Malzeme olarak çok elverişli olmasının yanında, mekanı ısıtan, şıklaştıran, statü katan bir detay olmuş her zaman. İnce zevke sahip İngiliz klasiğinden, detaylı ve her daim şık Fransız boiserielerine, topraklarımızda boy göstermiş Ottoman stilinden, İskandinavların açık renk, sade ama dayanıklı ağaçlarına ve Uzak doğu Zen tarzına kadar karşımıza birçok farklı tarzda ve çizgide çıkmıştır. Kısacası coğrafi şartlara göre kullanılan ağaç değişiklik gösterse de, ahşap işçiliği ve tercih edilişi zamansız olarak günümüze kadar gelmiştir.
Modern çağda , yarattığımız yaşam alanlarımızda artık birçok stilin buluştuğunu görüyoruz. Daha önce ki birçok yazımda belirli tarzlarda ufak dokunuşlarla etkili değişim ve uyum yakalamanın yollarını yazmıştım.
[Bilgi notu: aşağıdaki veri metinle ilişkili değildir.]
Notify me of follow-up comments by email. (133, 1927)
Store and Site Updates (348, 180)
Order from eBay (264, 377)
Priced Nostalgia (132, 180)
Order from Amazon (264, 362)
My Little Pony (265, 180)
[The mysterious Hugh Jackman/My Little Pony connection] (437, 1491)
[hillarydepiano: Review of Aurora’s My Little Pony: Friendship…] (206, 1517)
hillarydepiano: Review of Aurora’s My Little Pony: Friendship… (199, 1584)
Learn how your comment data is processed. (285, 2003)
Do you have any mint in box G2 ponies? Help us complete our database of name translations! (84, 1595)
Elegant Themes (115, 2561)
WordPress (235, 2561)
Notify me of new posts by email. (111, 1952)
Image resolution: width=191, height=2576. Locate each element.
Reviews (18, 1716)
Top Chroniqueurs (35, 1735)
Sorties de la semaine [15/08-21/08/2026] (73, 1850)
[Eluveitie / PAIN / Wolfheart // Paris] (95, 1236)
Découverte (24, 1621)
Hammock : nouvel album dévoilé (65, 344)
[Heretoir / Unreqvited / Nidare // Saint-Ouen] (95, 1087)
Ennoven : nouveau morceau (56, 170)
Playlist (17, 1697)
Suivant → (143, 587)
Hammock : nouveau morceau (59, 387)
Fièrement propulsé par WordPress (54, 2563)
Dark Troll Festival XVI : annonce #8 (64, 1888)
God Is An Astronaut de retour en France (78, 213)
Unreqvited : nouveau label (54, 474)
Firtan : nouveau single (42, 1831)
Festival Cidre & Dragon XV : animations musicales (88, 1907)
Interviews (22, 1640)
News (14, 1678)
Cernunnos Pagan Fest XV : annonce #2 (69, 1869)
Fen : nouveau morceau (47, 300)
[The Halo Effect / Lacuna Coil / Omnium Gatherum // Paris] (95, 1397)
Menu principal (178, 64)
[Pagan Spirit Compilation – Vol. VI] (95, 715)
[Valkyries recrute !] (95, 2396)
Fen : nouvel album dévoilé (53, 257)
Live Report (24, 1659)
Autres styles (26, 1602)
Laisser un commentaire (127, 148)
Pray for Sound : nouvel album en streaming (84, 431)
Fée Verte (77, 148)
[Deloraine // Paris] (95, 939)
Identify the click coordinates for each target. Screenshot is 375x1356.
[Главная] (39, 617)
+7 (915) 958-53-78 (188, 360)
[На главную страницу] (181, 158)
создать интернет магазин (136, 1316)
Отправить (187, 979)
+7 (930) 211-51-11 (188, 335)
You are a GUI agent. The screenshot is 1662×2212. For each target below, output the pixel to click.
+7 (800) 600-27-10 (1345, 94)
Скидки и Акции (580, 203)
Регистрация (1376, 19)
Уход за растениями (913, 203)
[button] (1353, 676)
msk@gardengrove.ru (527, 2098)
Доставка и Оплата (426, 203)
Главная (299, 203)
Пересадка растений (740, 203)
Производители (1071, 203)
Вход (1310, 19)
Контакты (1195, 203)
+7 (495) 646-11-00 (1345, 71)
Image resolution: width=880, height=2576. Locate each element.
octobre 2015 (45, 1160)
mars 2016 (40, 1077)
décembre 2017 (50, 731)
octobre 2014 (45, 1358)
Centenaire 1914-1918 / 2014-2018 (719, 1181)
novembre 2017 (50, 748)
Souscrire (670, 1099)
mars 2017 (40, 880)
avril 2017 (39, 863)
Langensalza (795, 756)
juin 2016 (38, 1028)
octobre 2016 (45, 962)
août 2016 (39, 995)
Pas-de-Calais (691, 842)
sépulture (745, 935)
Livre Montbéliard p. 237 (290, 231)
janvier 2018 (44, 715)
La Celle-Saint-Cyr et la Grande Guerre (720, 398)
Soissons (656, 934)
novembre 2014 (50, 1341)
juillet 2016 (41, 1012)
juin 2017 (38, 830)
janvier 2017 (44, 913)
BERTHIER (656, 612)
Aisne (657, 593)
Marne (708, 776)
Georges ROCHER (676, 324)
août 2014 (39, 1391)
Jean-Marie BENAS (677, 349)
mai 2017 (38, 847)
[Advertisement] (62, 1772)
Ahşap ise inanın her tarza uyum sağlayabilecek çok değerli bir malzemedir. Fakat nasıl kullanalım? hangi malzemeyi seçelim? hangi tonlarda seçim yapalım ve en önemlisi nerelerde kullanalım?
Öncelikle eskisi gibi duvarları kaplama fikri şart değil. Tek duvarı odak noktası seçmek için veya belki görmek istemediğiniz kablo vs gibi negatif unsurları kamufle etmek için,hatta birkaç işlev yüklemek için çok uygun bir çözümdür lambri. Mekan müsait ise, Tv duvarlarında kullanılmasını tavsiye ederim. Hem tv arkası tüm kalabalıklığı gizlemek, hem standart görmekten sıkıldığımız tv ünitelerinden uzaklaşmak adına çok iyi bir çözümdür. İyi planlandığı taktirde, üzerine birkaç aydınlatma ( aplik - gizli led ..vs ) ile detaylandırıp, belirli noktalarda kitaplık olarak kullanabileceğimiz nişler yaratabiliriz, varsa şömine gizleyebilir, mermer, pirinç,duvarkağıdı gibi malzemeler ile zenginleştirebiliriz. Tablolarımız varsa her zaman şahane bir fondur duvar kaplamaları. Salon uygun değilse belki antrede dresuar arkası küçük bir duvarda, üzerine ayna asılı bir şekilde veya yatak odasında yatak başı duvarında, yine uçan komodinler veya üzerinden çıkan apliklerle çok şık ve zamansız tasarım duvarlar çıkarabileceğinize eminim.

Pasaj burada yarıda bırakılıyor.